Barnes Group Inc., the industrial conglomerate that built its Molding Solutions Group around hot runners, molds and controllers, wants to do the same for automation.
Company officials announced the plan in a third-quarter conference call on Oct. 26. They also discussed tariffs, and how a moderation in the global automotive sector is impacting its Synventive hot-runner business.
Barnes on Sept. 9 signed a deal to buy Gimatic srl, an Italian maker of end-of-arm tooling automation and sensors for automotive, packaging, health care, food and beverage and other markets. President and CEO Patrick Dempsey told financial analysts that Barnes will make more automation-related acquisitions.
"It's not a one-shot deal and it's very much based on the thorough processes on the playbook that we executed with Molding Solutions," Dempsey said. He said Barnes officials have "identified a number of key technologies that will complement Gimatic and associated potential acquisition targets."
Barnes took about five years to build Molding Solutions, starting with the 2012 acquisition of Synventive Molding Solutions. Forming the automation group will take about the same amount of time, Dempsey said. Gimatic shares some of the same customer base with Molding Solutions, he added.
The Gimatic acquisition is not completed yet, but Dempsey said Barnes and Gimatic teams have been working closely since it was announced. "Our intentions are to hit the ground running the day after the deal is closed," Dempsey said.

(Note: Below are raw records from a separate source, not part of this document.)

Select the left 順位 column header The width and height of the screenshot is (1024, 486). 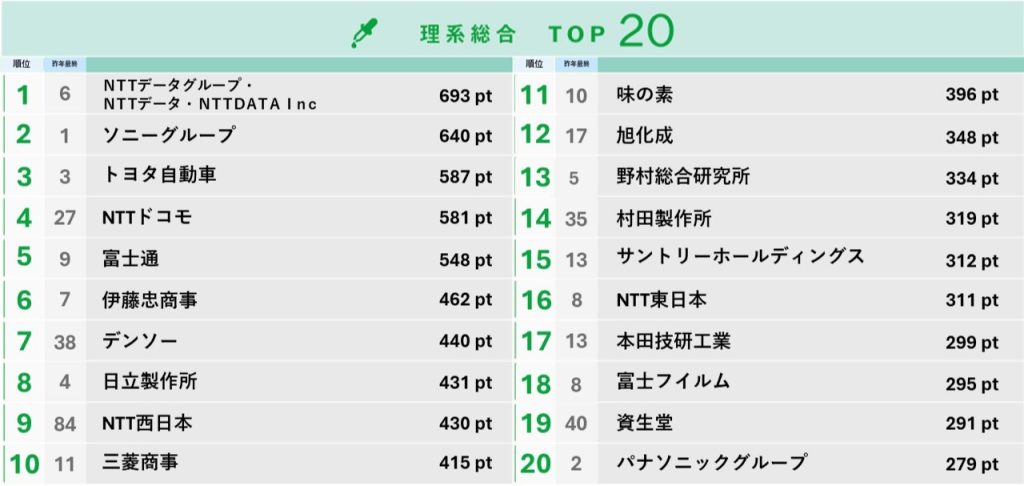tap(22, 64)
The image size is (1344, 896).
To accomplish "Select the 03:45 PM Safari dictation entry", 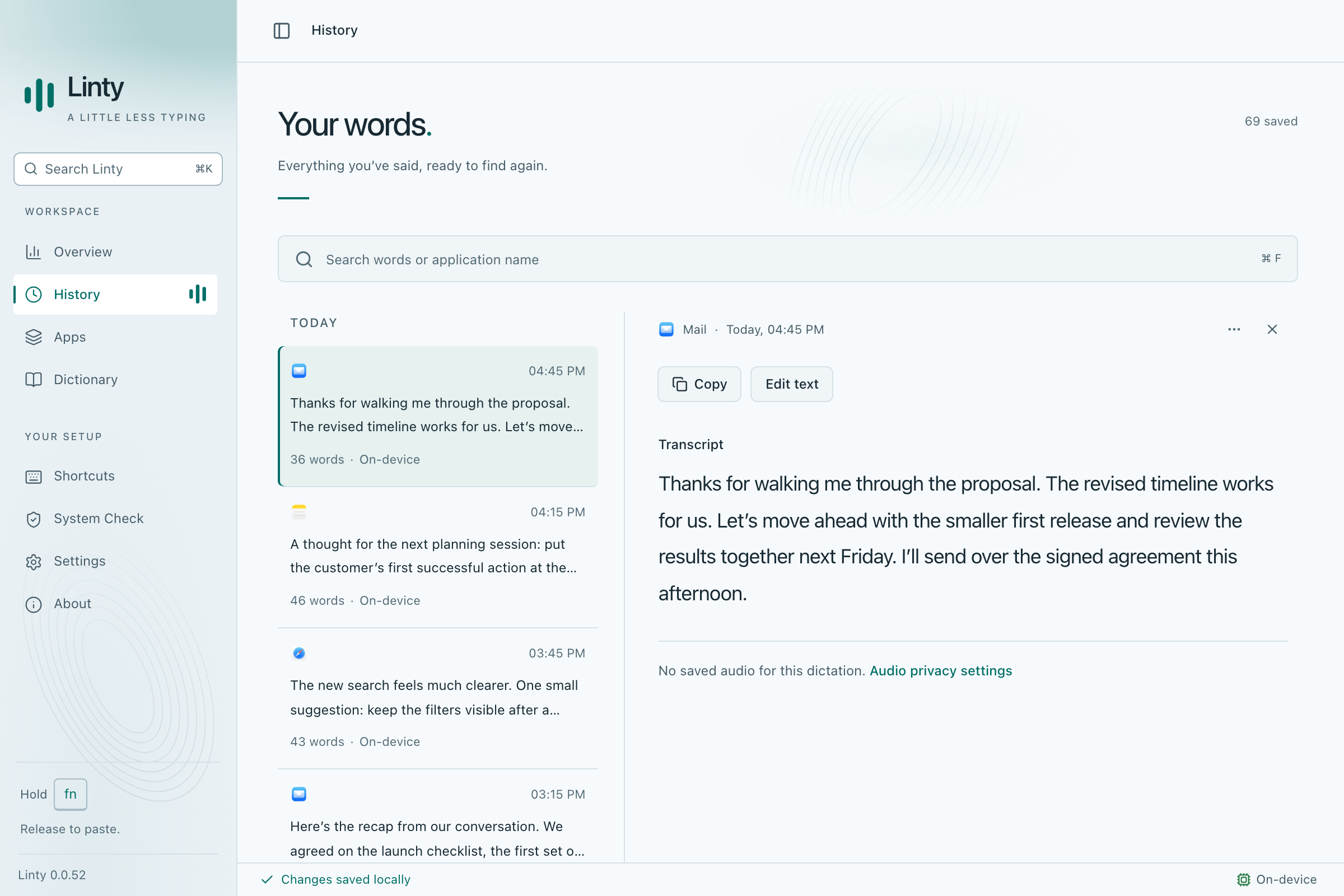I will click(x=438, y=697).
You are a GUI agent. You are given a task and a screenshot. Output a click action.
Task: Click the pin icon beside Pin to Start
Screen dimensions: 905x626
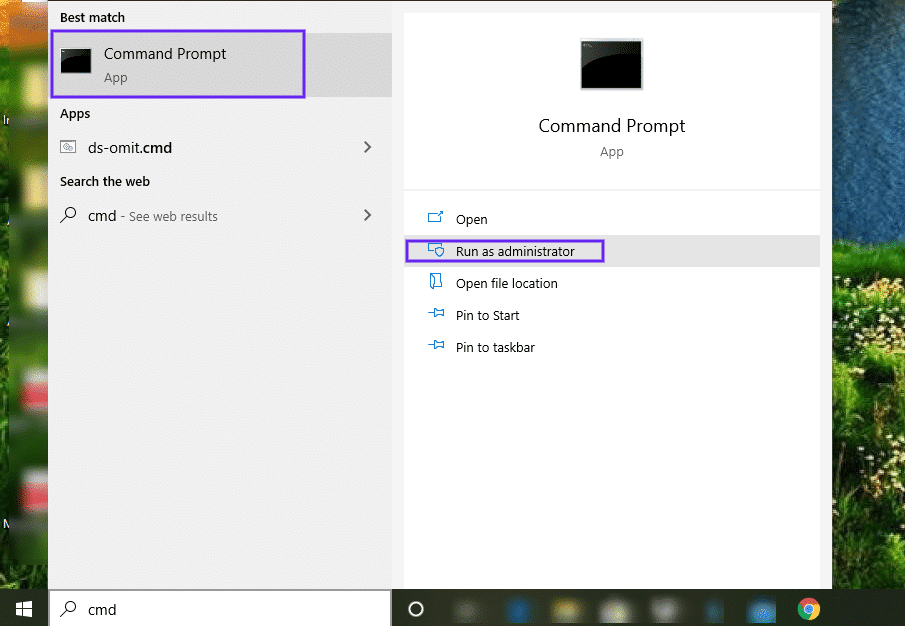tap(435, 315)
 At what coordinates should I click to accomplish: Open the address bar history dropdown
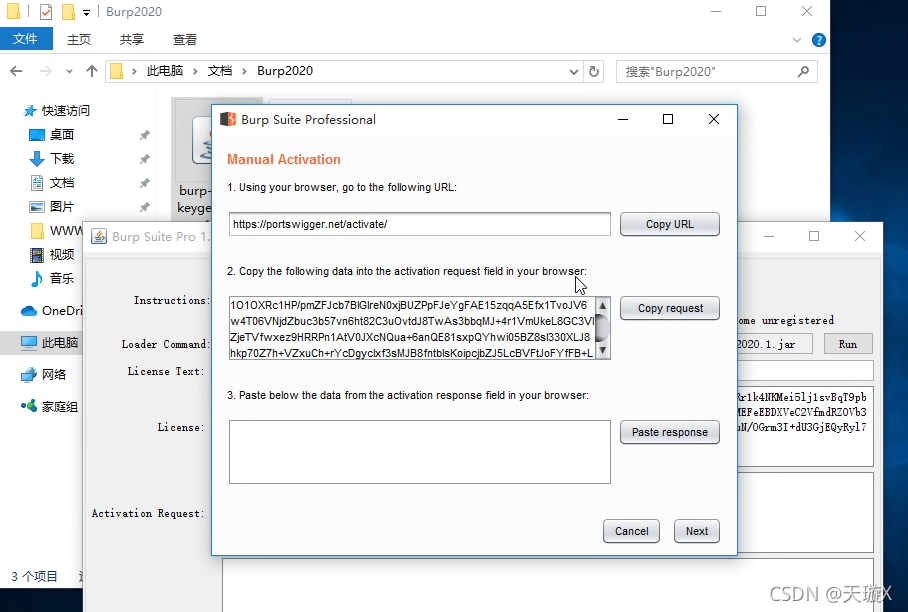tap(573, 71)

Once the deal is final, Barnes will hold a separate conference call to explain more about the plan to build an automation group.

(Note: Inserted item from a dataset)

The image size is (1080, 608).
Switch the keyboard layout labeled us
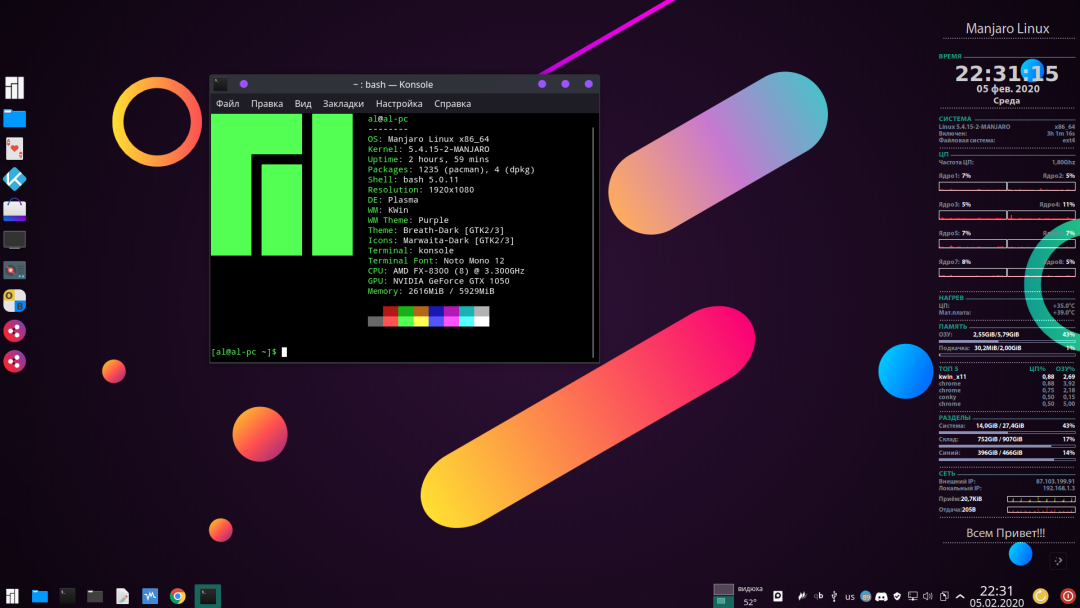[x=849, y=595]
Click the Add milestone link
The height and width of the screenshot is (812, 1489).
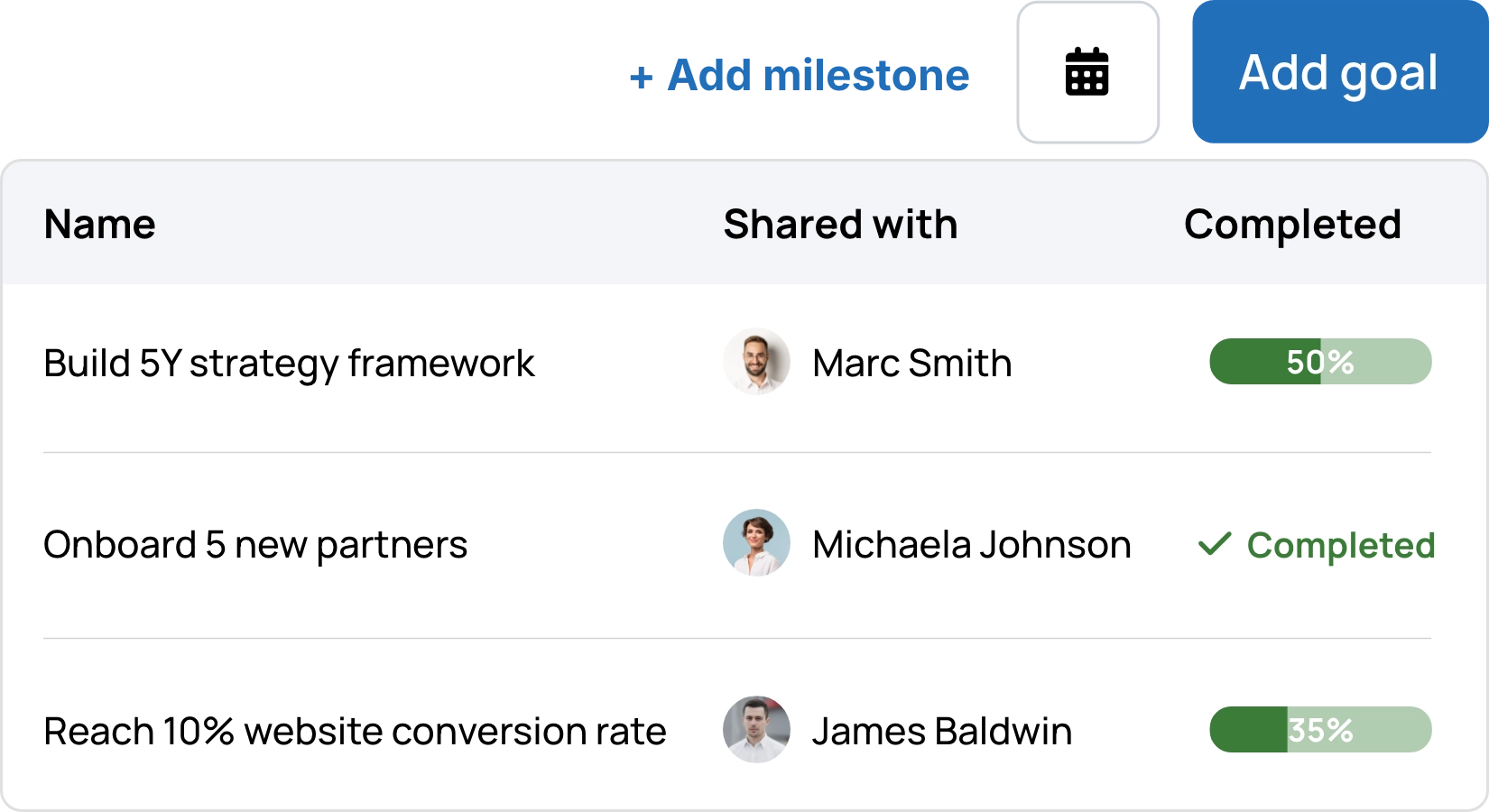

Barnes, which is traded on the New York Stock Exchange, reported overall sales of $370 million in the third quarter, a 3.5 percent increase from the first quarter of 2017 sales of $357 million.
Net profit was $39.1 million, a gain of 10.7 percent from the year-ago first quarter profit figure of $35.3 million.
"Year-over-year operating profit and margins were up impressively in both our aerospace and our industrial businesses," Dempsey said.
Molding Solutions accounts for about one-third of sales in the industrial business segment, which generated third-quarter sales of $244.1 million, a 1.6 percent increase in the third quarter from the year-earlier period. Operating profit jumped 10 percent.
Dempsey said the tariffs are having a "disruptive impact" on new automotive projects.
"There's a lot of noise in the system," and Synventive is feeling the effects, he said.
"Synventive came off a record year in 2017 and the primary driver behind that was all three regions — North America, Europe and Asia all peaked at the same time — with the primary driver being North America. And that's relative to model changes," Dempsey said, answering an analyst's question.
"As we come into 2018 we see the pullback in North America, which is to be expected. … But as we go into 2019, we're looking at that [Synventive] business to continue to be very successful in the context that it's the market leader in the automotive hot runner space."
Dempsey said Barnes is well-positioned to handle tariffs and other global issues.
"From a Barnes perspective, there isn't much product we have that's moving from the U.S. to China and vice versa. Our model has primarily been local-for-local. That said, we're not immune to the tariffs because we have supply chains than are moving back and forth," he said.
Dempsey praised the management team.
"They have done a wonderful job of mitigating any potential headwinds that we are facing," he said. The company has explored alternative supply channels, pricing and in some cases has appealed the government for exclusions from some tariffs.
"Some of our products, which we're shipping internally, have been caught in the tariffs web. So we're pursuing exclusion as well," Dempsey said.